Ancora, il Papa ribadisce l’importanza del dialogo, e prende come punto di riferimento il Mediterraneo, che ora è “luogo di conflitti e di tragedie umanitarie”, ma che è comunque “il Mare Nostrum, il mare di tutti i popoli che vi si affacciano per essere collegati, non divisi”.

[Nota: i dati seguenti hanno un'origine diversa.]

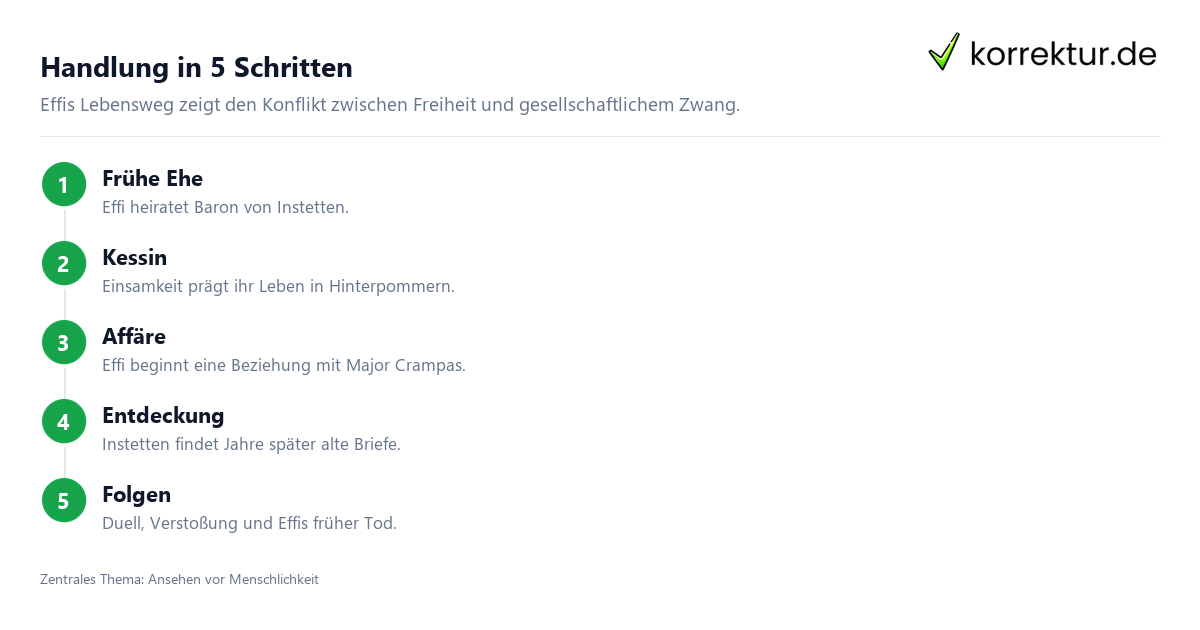Click the 'Entdeckung' step title
This screenshot has width=1200, height=630.
163,416
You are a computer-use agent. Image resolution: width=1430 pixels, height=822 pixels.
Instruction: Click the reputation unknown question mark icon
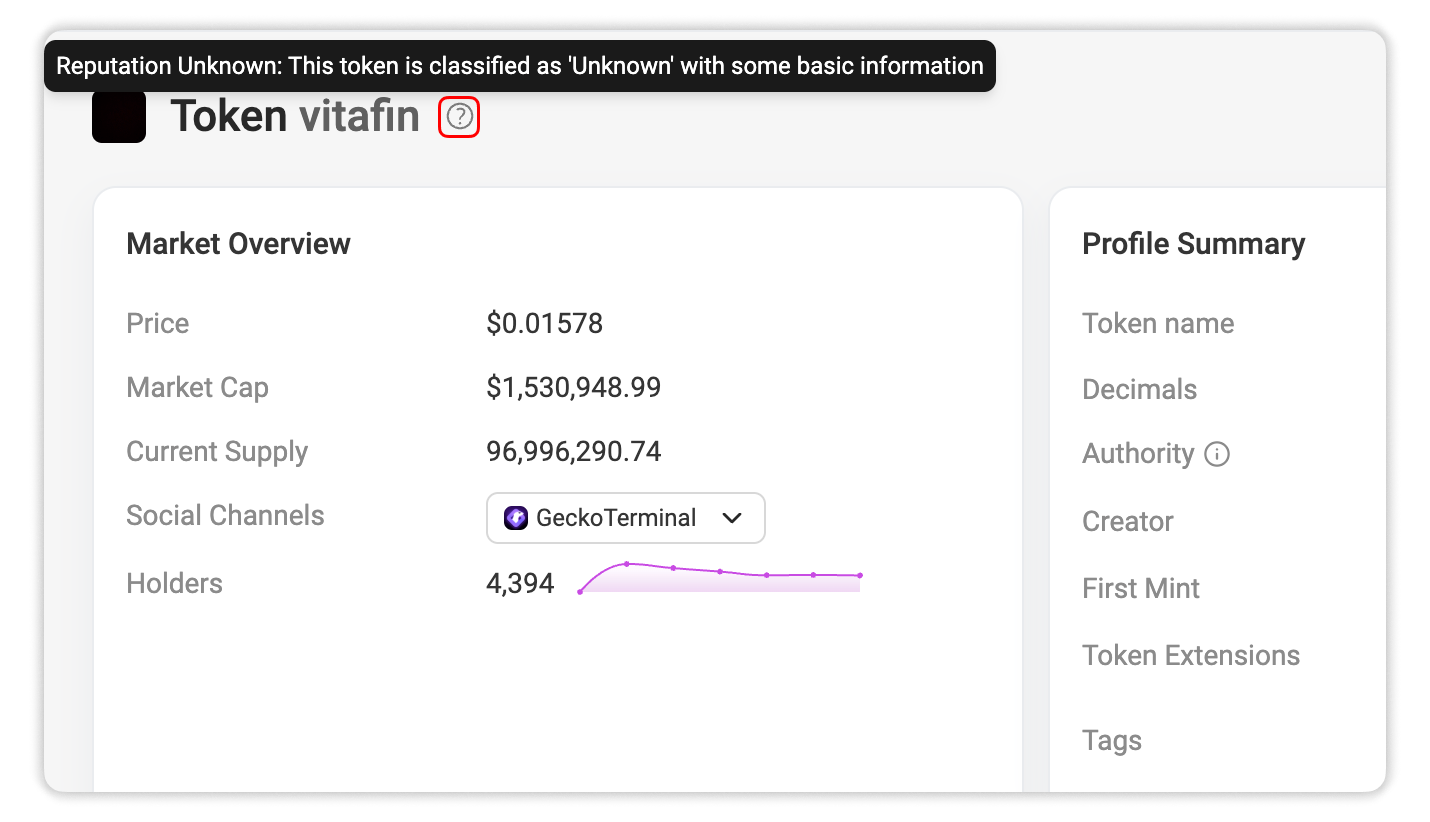(x=459, y=118)
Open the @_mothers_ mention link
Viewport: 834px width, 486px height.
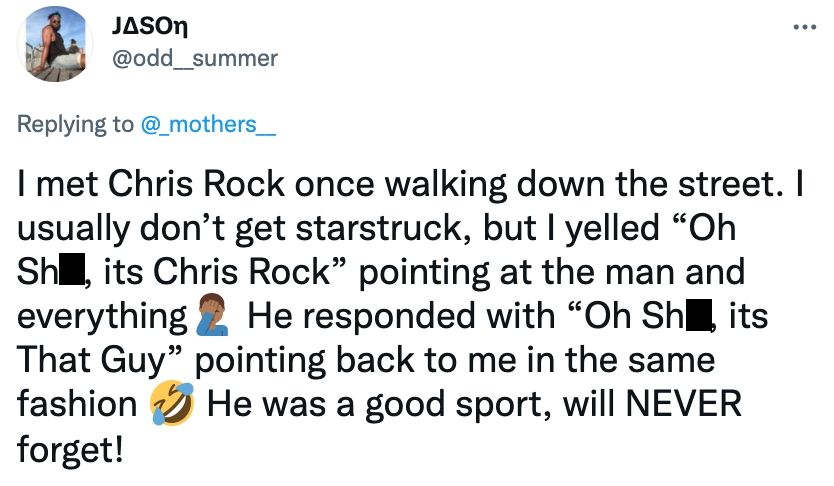coord(207,124)
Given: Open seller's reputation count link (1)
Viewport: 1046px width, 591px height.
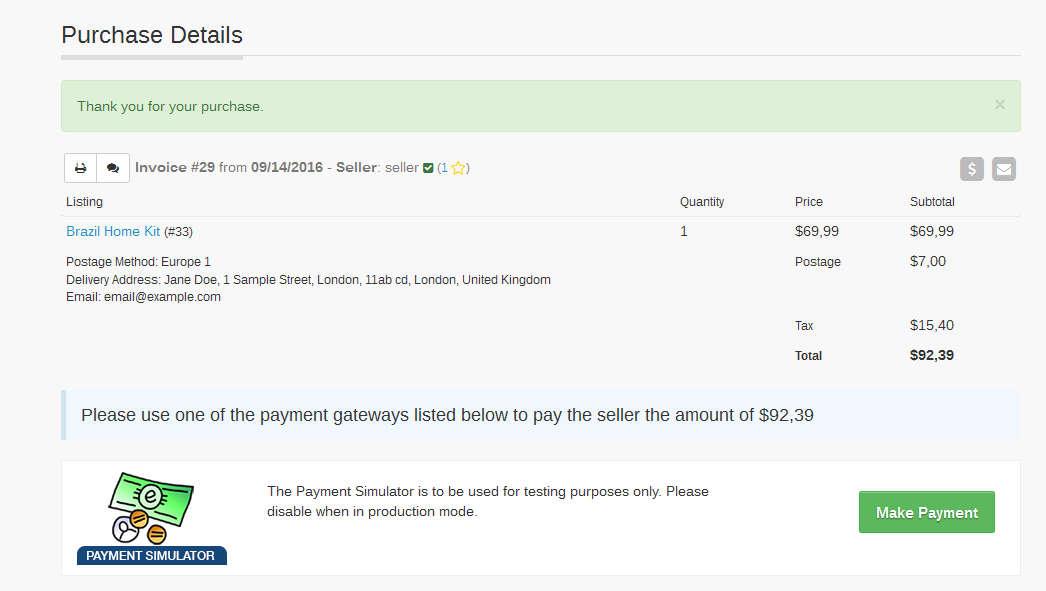Looking at the screenshot, I should (444, 168).
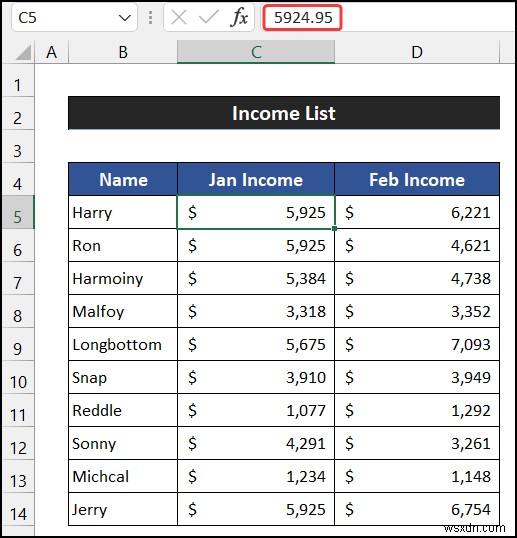Select the cell containing Longbottom
This screenshot has height=538, width=517.
[x=123, y=344]
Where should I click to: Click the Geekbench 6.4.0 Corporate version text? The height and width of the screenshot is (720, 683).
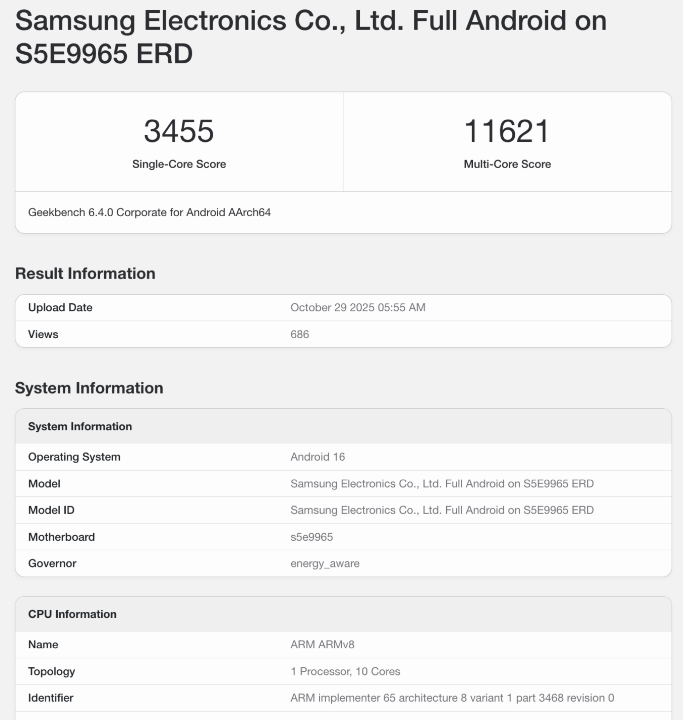point(150,212)
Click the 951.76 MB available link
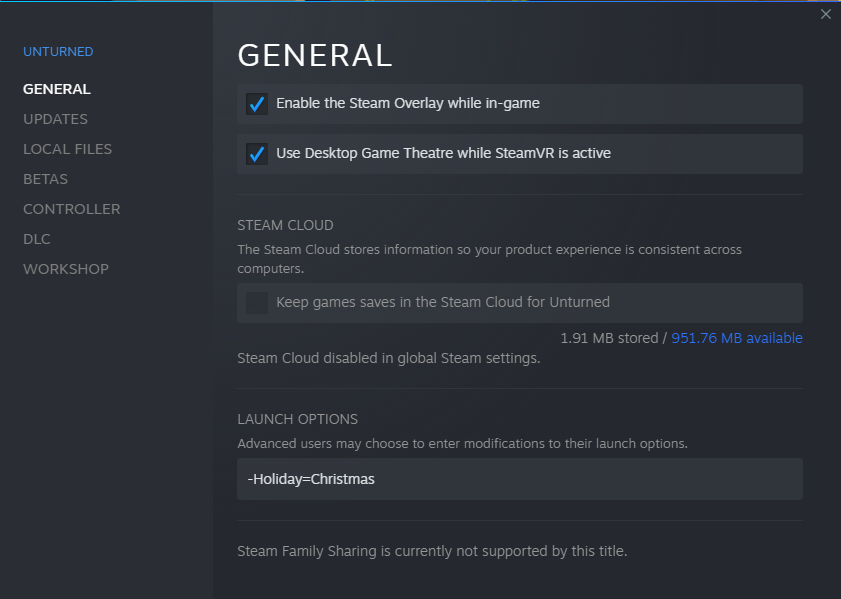This screenshot has height=599, width=841. (736, 338)
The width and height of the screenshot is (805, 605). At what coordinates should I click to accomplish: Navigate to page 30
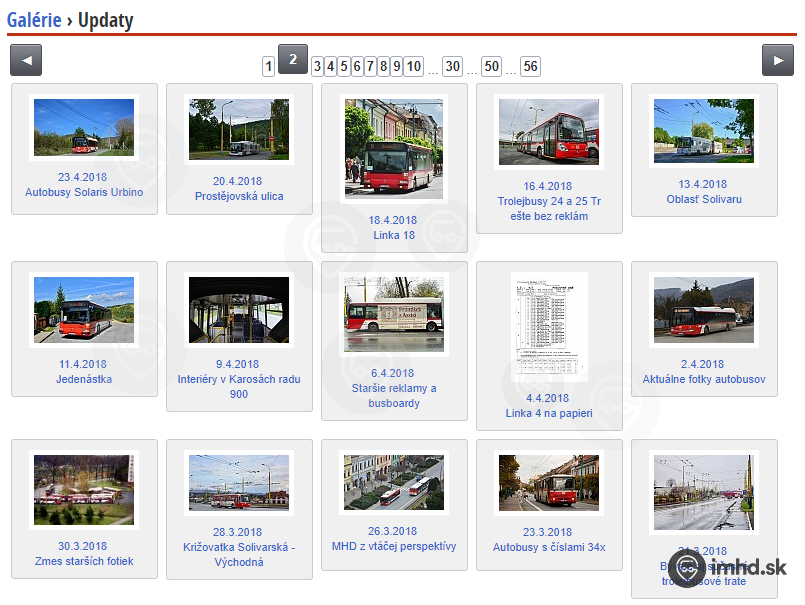pos(452,67)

E così, il Papa auspica che Cipro sia “un cantiere aperto di pace nel Mediterraneo”, ricordando che “la pace non nasce spesso dai grandi personaggi, ma dalla determinazione quotidiana dei più piccoli”. E questo in una Europa che “ha bisogno di riconciliazione e unità, ha bisogno di coraggio e di slancio per camminare in avanti”, perché “non saranno i muri della paura e i veti dettati da interessi nazionalisti ad aiutarne il progresso, e neppure la sola ripresa economica potrà garantirne sicurezza e stabilità”.
In fondo, dice Papa Francesco, a Cipro “incontro e accoglienza” hanno portato “frutti benefici di lungo termine”, e non solo per il cristianesimo di cui Cipro fu trampolino di lancio, ma anche per “la costruzione di una società che ha trovato la propria ricchezza nell’integrazione”, uno spirito di allargamento e di guardare oltre i confini che “ringiovanisce e permette di ritrovare la lucentezza perduta”.
Nel suo discorso, il presidente non aveva mancato di porre l’attenzione sul problema di Cipro, sottolineando come gli stessi ciprioti avevano sperimentato lo “sradicamento dalle loro terre” e allo stesso tempo sottolineando le convergenze tra il magistero del Papa e la sua azione di governo.